Detto ciò, ribadendo la validità registica di un ottimo Gareth Edwards, non resta che parlare dei personaggi e degli eventi da questi messi in moto. Bisogna soprassedere un paio di cadute di tensione, sacrificate all’altare dei riferimenti all’universo espanso (quello “nuovo”, non quello cancellato dei fumetti pre-Disney). È facile, se dovessimo tirare a indovinare, ipotizzare almeno un paio di scene aggiunte a posteriori. E forse, per muovere un’altra critica a malincuore, la ricostruzione digitale di Tarkin stona un po’ col resto, anche perché tra l’altro più volte in scena e con un ruolo di rilievo.

Per il resto Rogue One conferma tutte le speranze che si potevano avere per un film come questo. Mostra una prospettiva diversa, attraverso una visione peculiare, una ventata d’aria fresca (e dark) graditissima. Non si abbandona a facili sentimentalismi, e anzi ne introduce di complessi.

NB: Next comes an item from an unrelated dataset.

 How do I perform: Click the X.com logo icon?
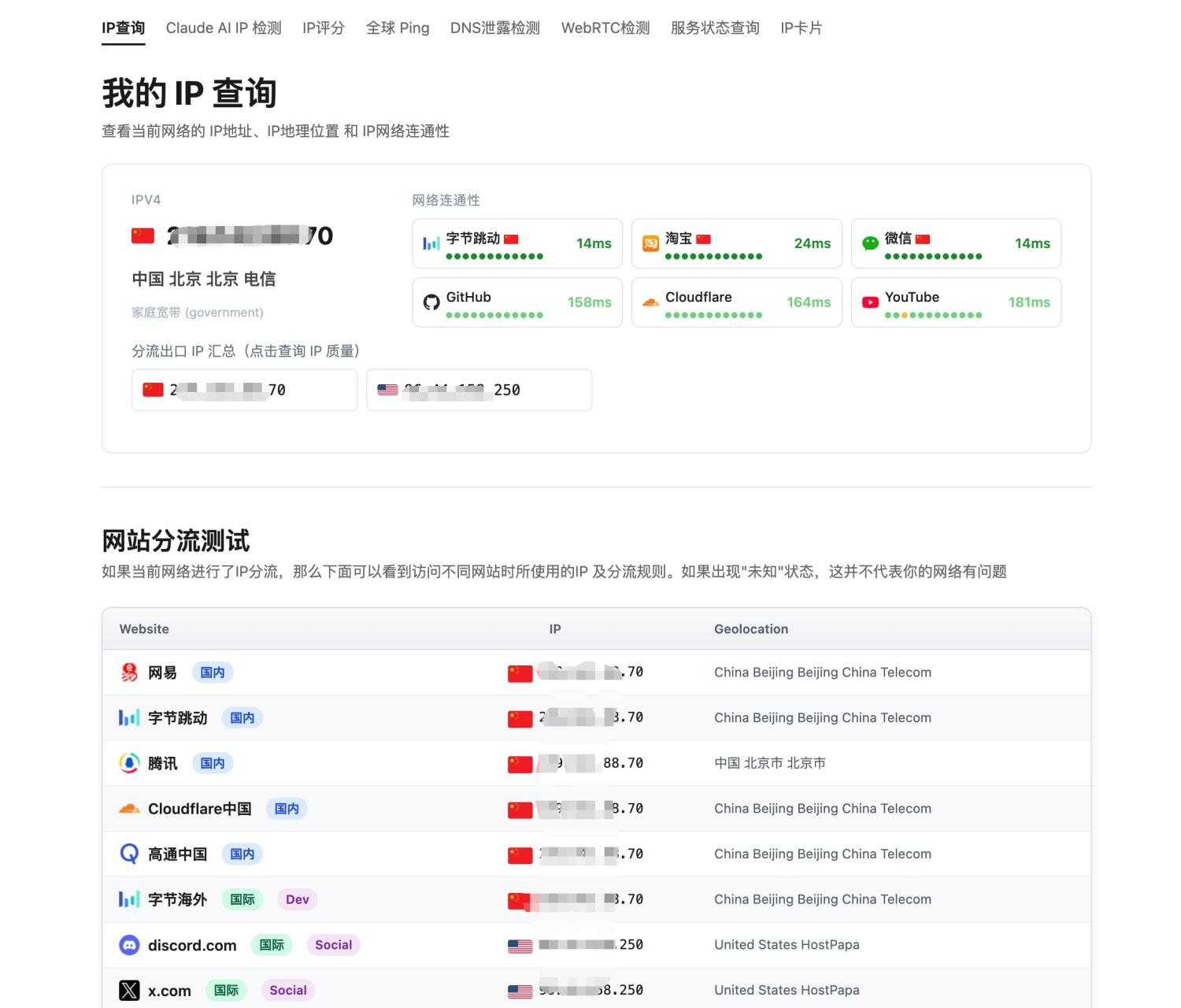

E a una partenza col botto, fa corrispondere un finale col botto triplo. Alcune sequenze di entrambe le parti brillano, talvolta letteralmente. Non possiamo soprassedere in questa sede a tutti i difetti tecnici che la pellicola presenta (aggiungendo che le battaglie stellari, per quanto spettacolari, emozionano sempre fino a un certo punto se nessuno dei piloti è un personaggio principale), ma siamo nel complesso molto soddisfatti. Tutto sommato, anche il cinema si fonda sulla speranza, no?